AMD unveiled its next-gen Intuition MI300 accelerator at CES 2023, and we had been fortunate sufficient to get some hands-on time and snap a couple of close-up photographs of the mammoth chip.
Make no mistake, the Intuition MI300 is a game-changing design – the information heart APU blends a complete of 13 chiplets, a lot of them 3D-stacked, to create a chip with twenty-four Zen 4 CPU cores fused with a CDNA 3 graphics engine and eight stacks of HBM3. General the chip weighs in with 146 billion transistors, making it the most important chip AMD has pressed into manufacturing.
The MI300 weighs in with 146 billion complete transistors, simply outweighing Intel’s 100 billion transistor Ponte Vecchio, tied along with 128GB of HBM3 reminiscence. The delidded chip is extremely arduous to {photograph} given its shiny exterior, however you possibly can clearly see the eight stacks of HBM3 that flank the middle dies. Small slivers of structural silicon are positioned between these HBM stacks to make sure stability when a cooling answer is torqued down atop the bundle.
The computing portion of the chip consists of 9 5nm chiplets which can be both CPU or GPU cores, however AMD hasn’t given us particulars on what number of of every are employed. Zen 4 cores are usually deployed as eight-core dies, so we may very well be taking a look at three CPU dies and 6 GPU dies. The GPU dies use AMD’s CDNA 3 structure, the third revision of AMD’s knowledge center-specific graphics structure. AMD hasn’t specified the CU rely.

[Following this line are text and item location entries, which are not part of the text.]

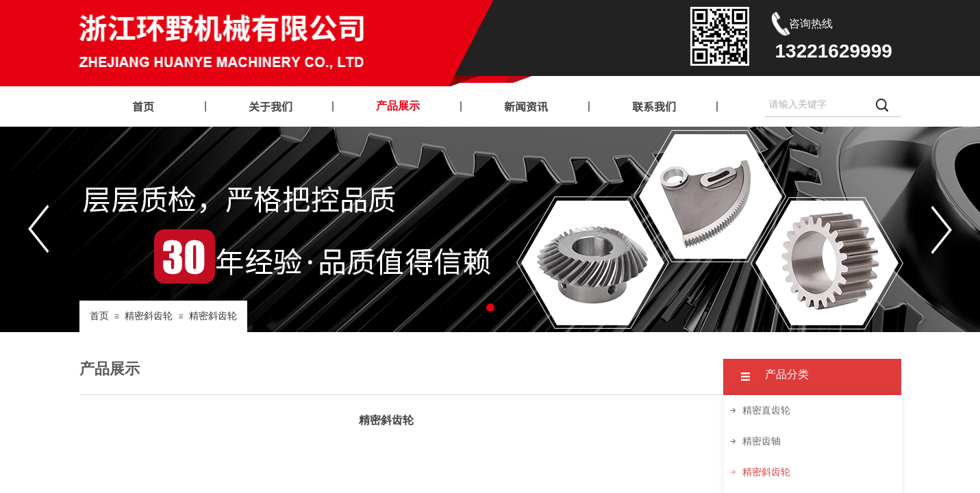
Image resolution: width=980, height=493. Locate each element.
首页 (99, 316)
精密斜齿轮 (149, 316)
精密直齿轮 (766, 410)
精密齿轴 (762, 441)
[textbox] (816, 105)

These 9 dies are 3D-stacked atop 4 6nm base dies that aren’t merely passive interposers – we’re advised these dies are lively and deal with I/O and numerous different features. AMD representatives confirmed us one other MI300 pattern that had the highest dies sanded off with a belt sander to disclose the 4 lively interposer dies beneath, and there we might clearly see the constructions that allow communication not solely between the I/O tiles, but in addition the reminiscence controllers that interface with the HBM3 stacks. We weren’t allowed to {photograph} this second pattern.
The 3D design permits for unimaginable knowledge throughput between the CPU, GPU and reminiscence dies whereas additionally permitting the CPU and GPU to work on the identical knowledge in reminiscence concurrently (zero-copy), which saves energy, boosts efficiency, and simplifies programming. Will probably be attention-grabbing to see if this gadget can be utilized with out commonplace DRAM, as we see with Intel’s Xeon Max CPUs that additionally make use of on-package HBM.
AMD’s representatives had been coy with particulars, so it is not clear if AMD makes use of a typical TSV method to fuse the higher and decrease dies collectively, or if it makes use of a extra superior hybrid bonding method. We’re advised AMD will share extra particulars in regards to the packaging quickly.
AMD claims the MI300 delivers eight occasions the AI efficiency and 5 occasions the efficiency per watt than the Intuition MI250 (measured with FP8 with sparsity). AMD additionally says that it may possibly scale back the coaching time for ultra-large AI fashions, like ChatGPT and DALL-E, from months to weeks, thus saving thousands and thousands of {dollars} of electrical energy.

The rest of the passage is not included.